How many lines in the rows below contain the string "Identify" with its exact capitalization? Reply with the number alone.

━━━ Input for this task

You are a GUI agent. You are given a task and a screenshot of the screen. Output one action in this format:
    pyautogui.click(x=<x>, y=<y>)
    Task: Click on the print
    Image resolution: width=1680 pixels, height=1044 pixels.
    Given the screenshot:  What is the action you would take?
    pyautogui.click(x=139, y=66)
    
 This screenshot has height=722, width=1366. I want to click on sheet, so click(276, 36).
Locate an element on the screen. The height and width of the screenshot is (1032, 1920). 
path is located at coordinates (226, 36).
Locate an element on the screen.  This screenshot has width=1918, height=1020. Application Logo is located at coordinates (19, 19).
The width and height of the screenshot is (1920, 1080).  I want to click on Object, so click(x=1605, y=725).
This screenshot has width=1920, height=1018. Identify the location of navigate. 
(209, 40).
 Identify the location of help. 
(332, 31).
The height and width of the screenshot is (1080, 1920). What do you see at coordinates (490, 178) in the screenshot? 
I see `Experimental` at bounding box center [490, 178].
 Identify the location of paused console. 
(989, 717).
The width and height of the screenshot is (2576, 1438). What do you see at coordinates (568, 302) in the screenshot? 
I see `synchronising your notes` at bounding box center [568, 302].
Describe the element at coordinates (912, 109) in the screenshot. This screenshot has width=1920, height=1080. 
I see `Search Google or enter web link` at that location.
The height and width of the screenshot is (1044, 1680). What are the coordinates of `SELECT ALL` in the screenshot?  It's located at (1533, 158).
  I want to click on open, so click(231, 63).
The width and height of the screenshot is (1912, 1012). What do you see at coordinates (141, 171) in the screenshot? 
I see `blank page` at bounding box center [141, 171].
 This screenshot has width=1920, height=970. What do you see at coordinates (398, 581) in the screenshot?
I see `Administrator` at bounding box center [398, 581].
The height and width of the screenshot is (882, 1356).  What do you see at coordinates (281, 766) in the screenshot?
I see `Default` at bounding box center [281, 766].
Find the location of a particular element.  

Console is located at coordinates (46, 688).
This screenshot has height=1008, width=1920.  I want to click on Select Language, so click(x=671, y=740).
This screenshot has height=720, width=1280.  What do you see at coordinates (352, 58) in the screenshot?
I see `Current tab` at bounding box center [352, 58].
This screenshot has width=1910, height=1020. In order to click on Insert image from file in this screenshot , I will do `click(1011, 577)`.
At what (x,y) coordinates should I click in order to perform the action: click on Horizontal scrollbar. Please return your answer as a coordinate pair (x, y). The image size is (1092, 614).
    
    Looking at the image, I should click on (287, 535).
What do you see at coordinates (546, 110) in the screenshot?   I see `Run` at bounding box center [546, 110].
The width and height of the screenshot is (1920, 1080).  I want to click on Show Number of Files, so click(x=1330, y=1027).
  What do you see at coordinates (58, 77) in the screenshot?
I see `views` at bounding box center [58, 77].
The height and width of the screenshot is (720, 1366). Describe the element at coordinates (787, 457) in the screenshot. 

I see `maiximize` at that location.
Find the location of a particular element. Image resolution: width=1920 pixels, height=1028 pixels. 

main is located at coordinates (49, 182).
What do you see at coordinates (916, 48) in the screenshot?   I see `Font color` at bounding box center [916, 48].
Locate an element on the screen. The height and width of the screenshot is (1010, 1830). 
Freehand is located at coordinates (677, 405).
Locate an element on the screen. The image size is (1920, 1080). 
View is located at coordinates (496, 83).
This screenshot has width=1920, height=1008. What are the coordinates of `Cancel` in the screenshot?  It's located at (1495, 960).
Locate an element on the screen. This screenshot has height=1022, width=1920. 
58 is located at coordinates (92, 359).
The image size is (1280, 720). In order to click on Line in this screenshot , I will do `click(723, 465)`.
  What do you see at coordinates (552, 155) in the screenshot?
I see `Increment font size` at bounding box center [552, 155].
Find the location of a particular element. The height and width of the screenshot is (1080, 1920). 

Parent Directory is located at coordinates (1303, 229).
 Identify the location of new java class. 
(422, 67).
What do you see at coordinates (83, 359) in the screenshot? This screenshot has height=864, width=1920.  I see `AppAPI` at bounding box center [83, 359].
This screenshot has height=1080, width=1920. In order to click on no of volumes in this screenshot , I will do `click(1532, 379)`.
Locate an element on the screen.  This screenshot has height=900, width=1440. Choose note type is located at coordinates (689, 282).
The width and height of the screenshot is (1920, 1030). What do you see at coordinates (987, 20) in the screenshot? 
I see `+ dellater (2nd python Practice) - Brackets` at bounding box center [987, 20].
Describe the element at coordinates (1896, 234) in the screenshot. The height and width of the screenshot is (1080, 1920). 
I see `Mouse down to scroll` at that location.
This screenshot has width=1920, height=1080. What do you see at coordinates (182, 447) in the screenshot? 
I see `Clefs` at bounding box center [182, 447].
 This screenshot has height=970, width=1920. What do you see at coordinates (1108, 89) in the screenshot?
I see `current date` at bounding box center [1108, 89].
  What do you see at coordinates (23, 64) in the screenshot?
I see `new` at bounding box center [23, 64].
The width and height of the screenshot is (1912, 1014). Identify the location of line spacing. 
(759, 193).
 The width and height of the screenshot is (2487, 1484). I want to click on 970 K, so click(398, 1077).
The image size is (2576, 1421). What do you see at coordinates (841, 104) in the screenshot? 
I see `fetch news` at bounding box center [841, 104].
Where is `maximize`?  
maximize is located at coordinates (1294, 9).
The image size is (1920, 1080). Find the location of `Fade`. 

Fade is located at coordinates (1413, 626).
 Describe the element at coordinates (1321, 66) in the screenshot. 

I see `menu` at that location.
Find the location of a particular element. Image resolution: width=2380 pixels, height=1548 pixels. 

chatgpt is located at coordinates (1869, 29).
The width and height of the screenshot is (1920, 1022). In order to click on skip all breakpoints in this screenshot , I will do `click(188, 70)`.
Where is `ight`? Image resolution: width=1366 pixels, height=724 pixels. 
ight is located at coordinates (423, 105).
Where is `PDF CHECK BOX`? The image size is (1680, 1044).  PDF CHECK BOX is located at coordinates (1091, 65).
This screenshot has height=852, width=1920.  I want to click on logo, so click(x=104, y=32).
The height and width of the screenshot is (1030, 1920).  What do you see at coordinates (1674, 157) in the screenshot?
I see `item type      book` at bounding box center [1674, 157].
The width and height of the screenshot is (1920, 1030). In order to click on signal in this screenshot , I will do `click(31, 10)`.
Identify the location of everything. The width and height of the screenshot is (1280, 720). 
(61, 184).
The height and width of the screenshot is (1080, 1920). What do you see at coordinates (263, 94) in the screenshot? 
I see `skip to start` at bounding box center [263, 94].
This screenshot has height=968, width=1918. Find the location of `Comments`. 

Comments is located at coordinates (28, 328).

━━━━━━

• Correct output
6